- [Your instructions]
Retype the lines below from the first one up to and including the line with "ADD TO CART", copying them exactly and leaving out the pictures.

- [Entries]
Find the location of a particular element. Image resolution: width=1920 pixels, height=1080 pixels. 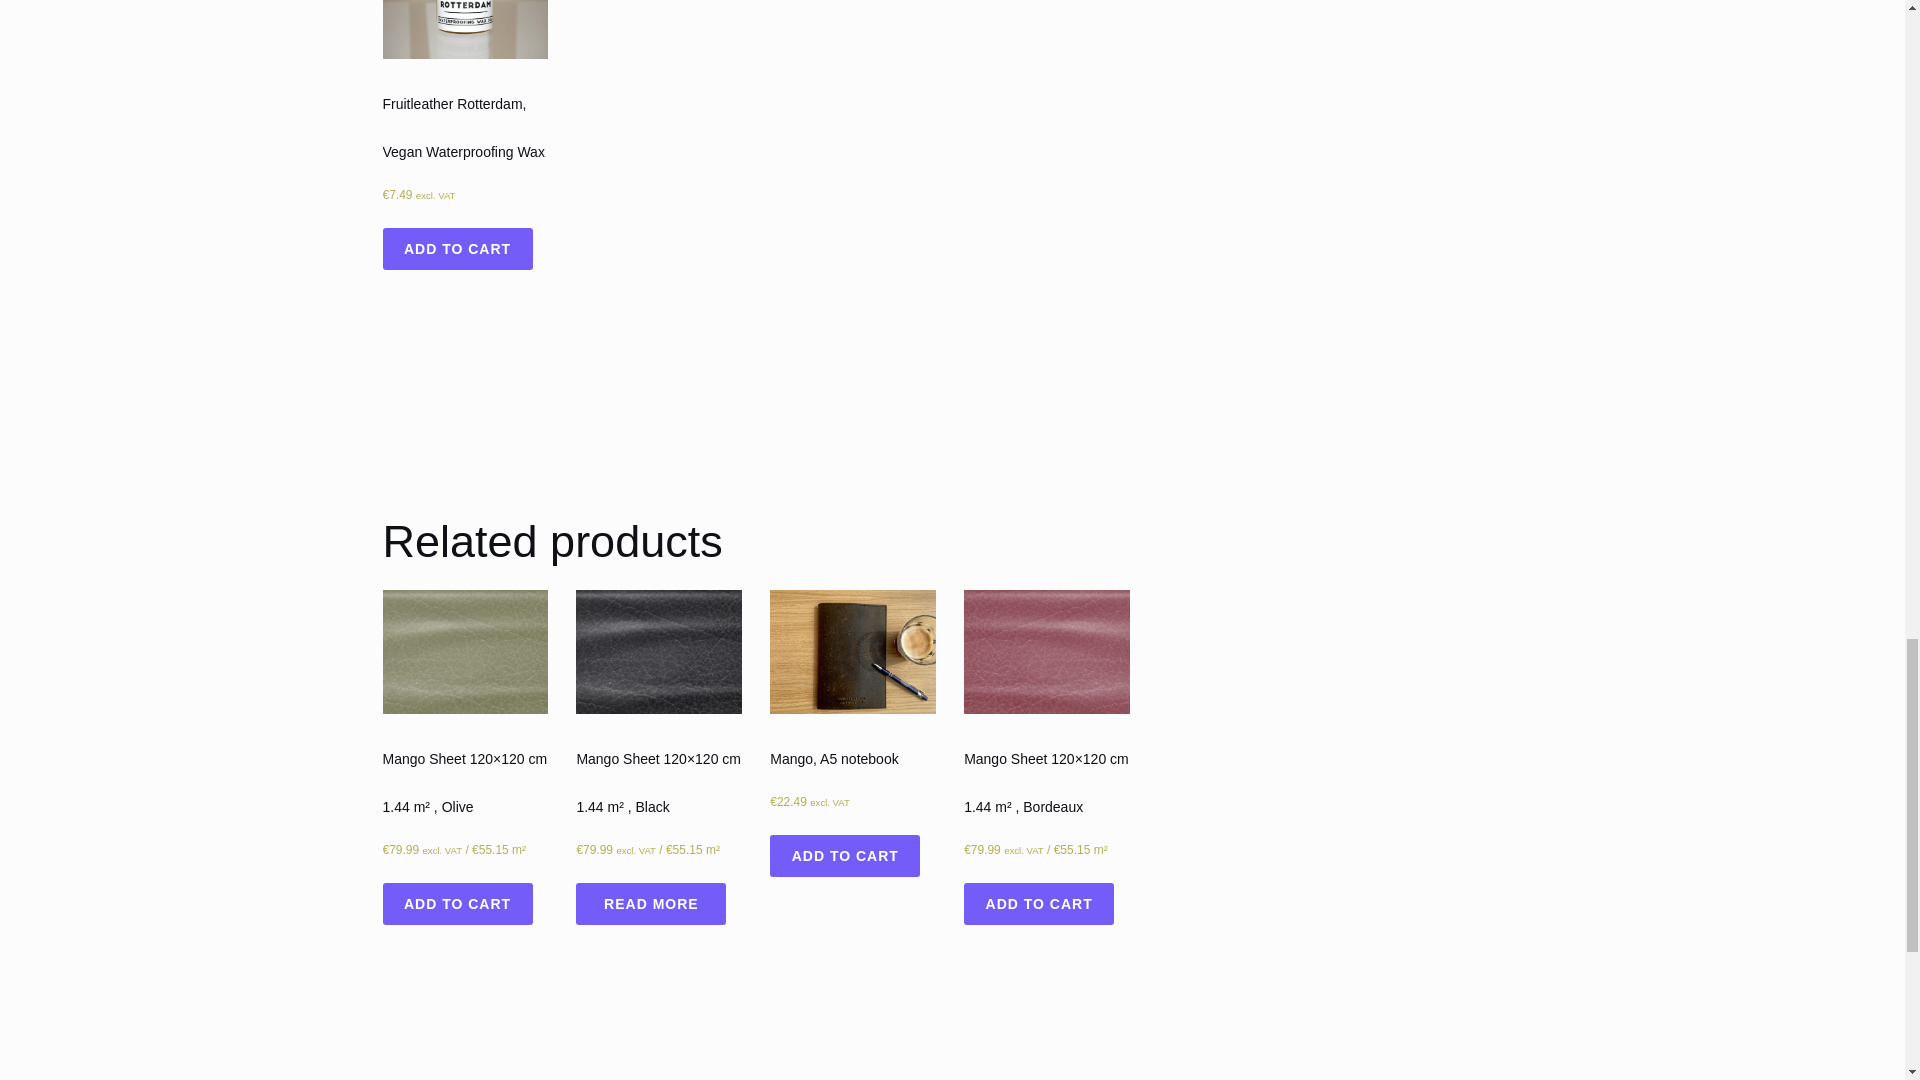

ADD TO CART is located at coordinates (456, 904).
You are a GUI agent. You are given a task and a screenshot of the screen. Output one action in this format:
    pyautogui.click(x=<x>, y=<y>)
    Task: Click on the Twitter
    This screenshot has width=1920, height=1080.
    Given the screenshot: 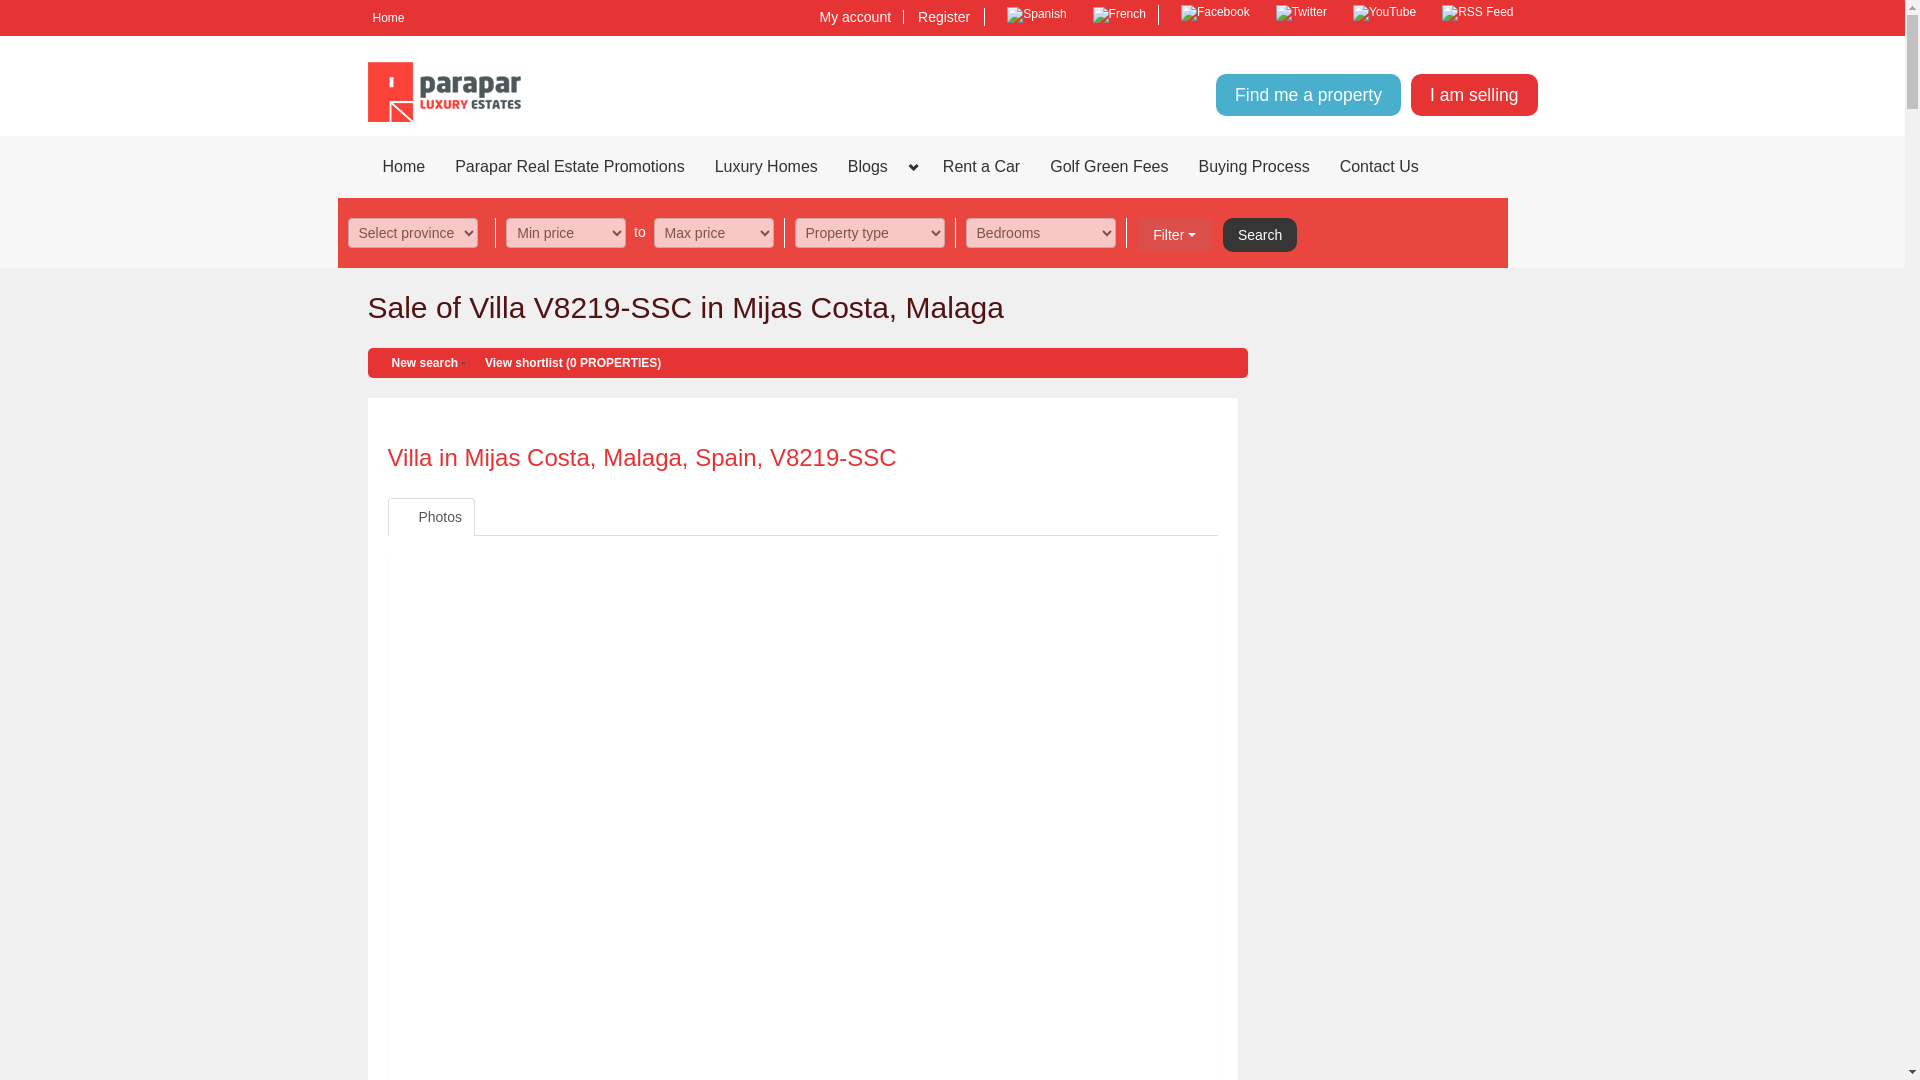 What is the action you would take?
    pyautogui.click(x=1300, y=12)
    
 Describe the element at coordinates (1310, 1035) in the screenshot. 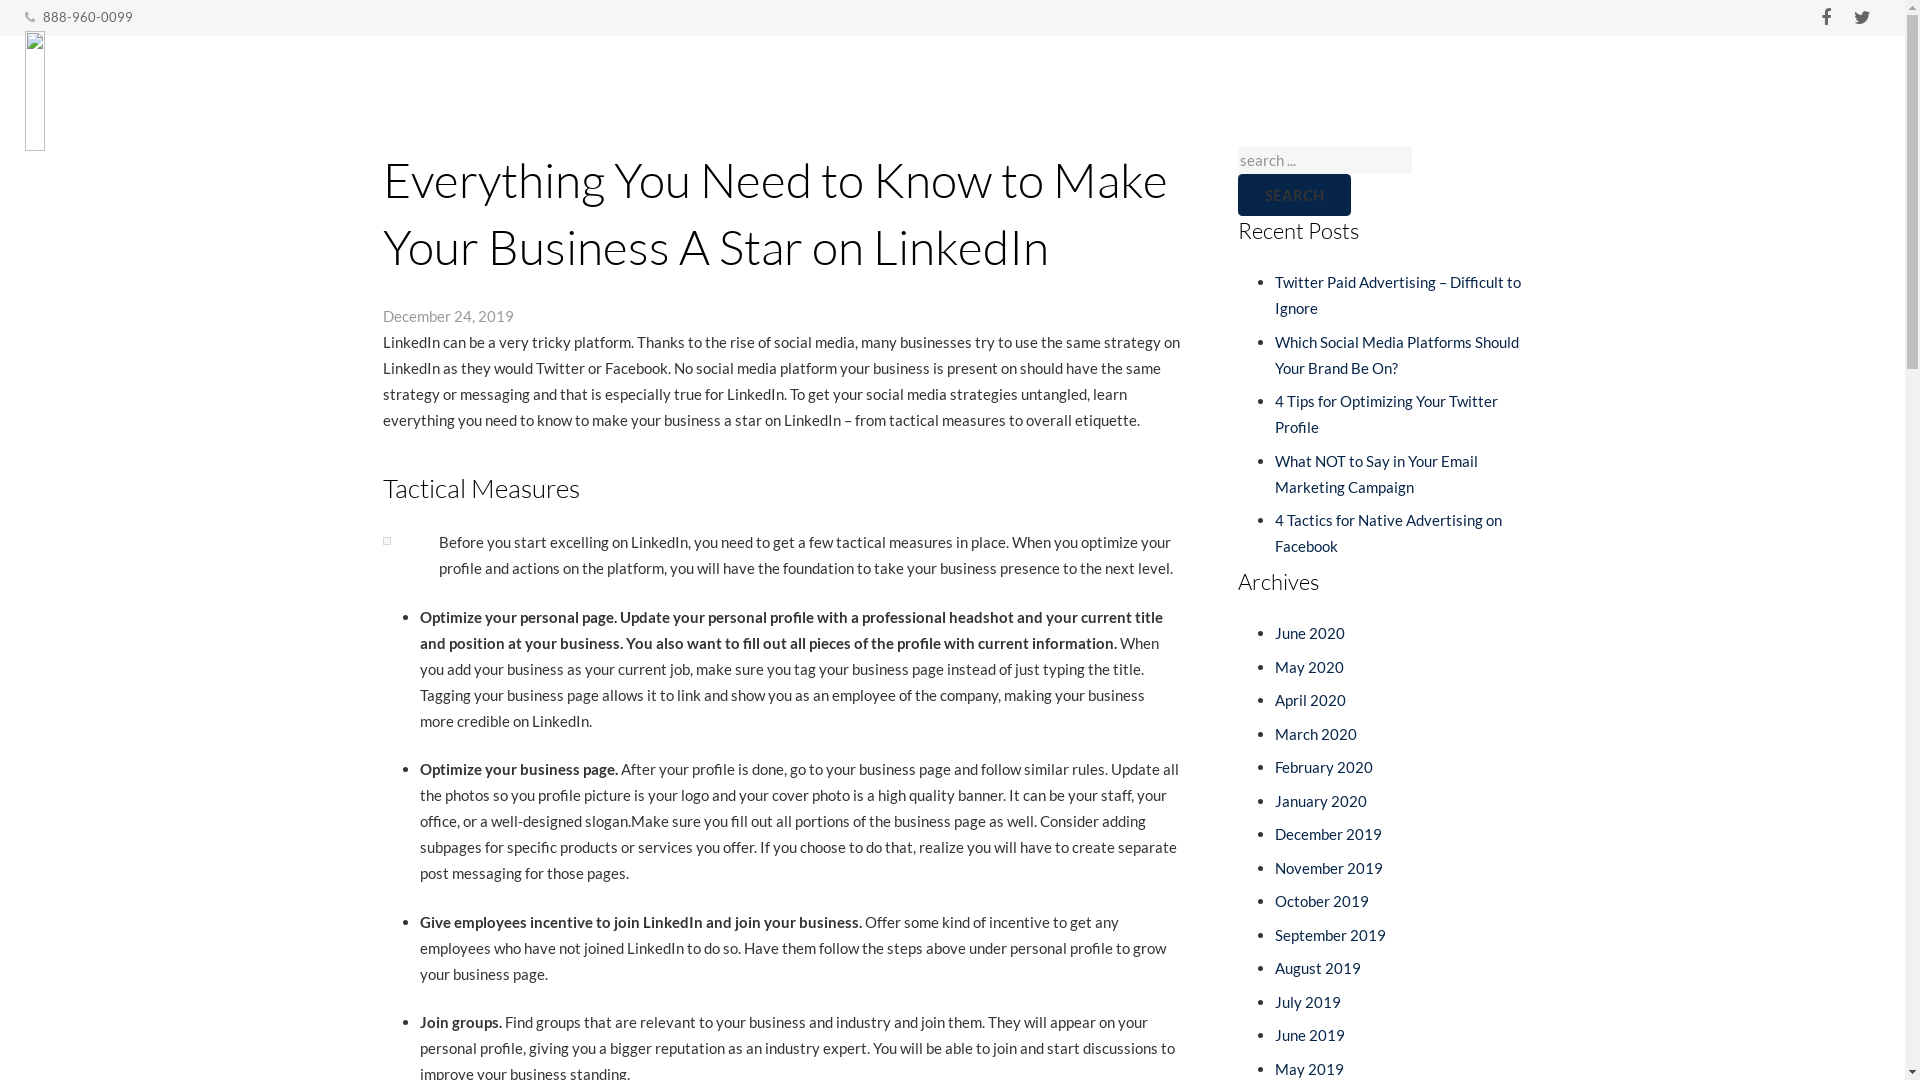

- [Task response]
Find the location of a particular element. Image resolution: width=1920 pixels, height=1080 pixels. 

ADD TO CART is located at coordinates (456, 904).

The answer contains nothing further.